▸ What to produce: Continue the Tax Court opinion on the casino stock sale, picking up after its last sentence.

▸ Selection:
+ + + + +

Smith v. Comm'r of Internal Revenue

Decision Date13 May 1968
Docket Number5926-64.,Docket Nos. 5673-64
Citation50 T.C. 273
PartiesHAROLD S. SMITH AND LOIS M. SMITH, PETITIONERS v. COMMISSIONER OF INTERNAL REVENUE, RESPONDENTRAYMOND A. SMITH AND OLGA SMITH, PETITIONERS v. COMMISSIONER OF INTERNAL REVENUE, RESPONDENT
CourtU.S. Tax Court

OPINION TEXT STARTS HERE

Valenine Brookes and Paul E. Anderson, for the petitioners.

James E. Merritt, for the respondent.

Petitioners and others contracted to sell all the stock of a gambling casino for $10 million, the initial payment of $500,000 to be deposited in escrow and to be paid the sellers as liquidated damages for breach of contract if the buyer did not consummate the purchase. The buyer defaulted and sued to recover the deposit. The State court gave judgment for the sellers for the deposited amount. Pending appeal, the parties agreed upon a settlement whereby a part of the fund was returned to the buyer and a part distributed among the sellers. Held, the amounts received by the petitioners under the settlement are taxable as ordinary income, following Ralph A. Boatman, 32 T.C. 1188 (1959), and A. M. Johnson, 32 B.T.A. 156 (1935), and not as capital gains from a sale of capital assets, as in Alvin B. Lowe, 44 T.C. 363 (1965), or as damages for injury to the value of their stock.

+ + + + +

[Stored items from a collection]
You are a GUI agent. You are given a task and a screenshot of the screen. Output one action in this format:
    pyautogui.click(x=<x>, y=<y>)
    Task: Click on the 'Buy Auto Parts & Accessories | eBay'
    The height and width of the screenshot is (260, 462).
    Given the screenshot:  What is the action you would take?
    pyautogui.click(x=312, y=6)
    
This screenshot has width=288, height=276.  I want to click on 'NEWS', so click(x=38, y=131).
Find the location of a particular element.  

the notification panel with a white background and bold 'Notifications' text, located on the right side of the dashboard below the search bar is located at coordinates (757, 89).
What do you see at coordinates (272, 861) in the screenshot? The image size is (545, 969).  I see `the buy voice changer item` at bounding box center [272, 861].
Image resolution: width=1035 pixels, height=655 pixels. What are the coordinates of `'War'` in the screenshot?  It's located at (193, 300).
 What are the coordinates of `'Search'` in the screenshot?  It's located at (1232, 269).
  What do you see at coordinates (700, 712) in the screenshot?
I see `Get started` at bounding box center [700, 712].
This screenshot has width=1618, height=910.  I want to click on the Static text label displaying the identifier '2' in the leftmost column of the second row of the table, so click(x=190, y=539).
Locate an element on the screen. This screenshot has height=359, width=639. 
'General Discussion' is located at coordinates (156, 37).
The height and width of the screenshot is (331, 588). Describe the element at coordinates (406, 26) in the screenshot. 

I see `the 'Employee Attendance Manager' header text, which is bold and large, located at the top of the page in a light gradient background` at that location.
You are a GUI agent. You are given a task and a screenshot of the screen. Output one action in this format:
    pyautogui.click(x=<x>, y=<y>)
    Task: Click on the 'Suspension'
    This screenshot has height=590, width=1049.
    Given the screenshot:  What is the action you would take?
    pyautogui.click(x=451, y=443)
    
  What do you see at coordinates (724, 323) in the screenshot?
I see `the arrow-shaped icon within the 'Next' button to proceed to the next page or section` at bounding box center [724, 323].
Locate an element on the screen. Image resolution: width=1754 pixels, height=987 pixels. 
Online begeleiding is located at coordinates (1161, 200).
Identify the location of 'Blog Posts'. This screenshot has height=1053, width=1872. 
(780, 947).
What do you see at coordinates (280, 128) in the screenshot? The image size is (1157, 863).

+ + + + +

▸ Output for this task:
BRUCE, Judge:

Respondent determined deficiencies in income tax for the calendar year 1957 as follows:

+-----------------------------------------------------------+
                ¦Docket No.  ¦Petitioner                       ¦Deficiency  ¦
                +------------+---------------------------------+------------¦
                ¦            ¦                                 ¦            ¦
                +------------+---------------------------------+------------¦
                ¦5673-64     ¦Harold S. Smith and Lois M. Smith¦$32,131.00  ¦
                +------------+---------------------------------+------------¦
                ¦5926-64     ¦Raymond A. Smith and Olga Smith  ¦30,782.37   ¦
                +-----------------------------------------------------------+
                

The sole issue for decision is whether certain amounts received by Harold S. Smith and Raymond A. Smith in 1957 are taxable as capital gains or as ordinary income.

FINDINGS OF FACT

The stipulations of facts and exhibits attached thereto are incorporated herein by this reference.

Harold S. Smith and Lois M. Smith were husband and wife during 1957 and resided in Reno, Nev., at the time the petition herein was filed. They filed a joint Federal income tax return for 1957 with the district director of internal revenue at Reno.

Raymond A. Smith and Olga Smith were husband and wife during 1957 and resided in Reno at the time the petition herein was filed. They filed a joint Federal income tax return for 1957 with the district director of internal revenue at Reno.

Harolds Club was a Nevada corporation engaged in the business of operating a casino in Reno, where gambling is legal. In 1956 the stock of Harolds Club was held by Harold S. Smith, Raymond A. Smith, and Dorothy M. Smith (former wife of Harold), each owning 50,000 shares. Harold and Raymond A. Smith had held their stock since 1946. Their basis in this stock was zero.

Raymond I. Smith, father of Harold and Raymond A., was general manager of the club. He was owner of all the stock, 50,000 shares of Raymond I. Smith, Inc., a Nevada corporation, which operated various bars connected with the club.

St. Charles Building Co., a Nevada corporation, in 1956 was owner of certain real property in Reno. Raymond A. Smith was president of this corporation.

Harold S. Smith, Raymond A. Smith, Dorothy M. Smith, and Raymond I. Smith are sometimes hereinafter referred to as the Smiths.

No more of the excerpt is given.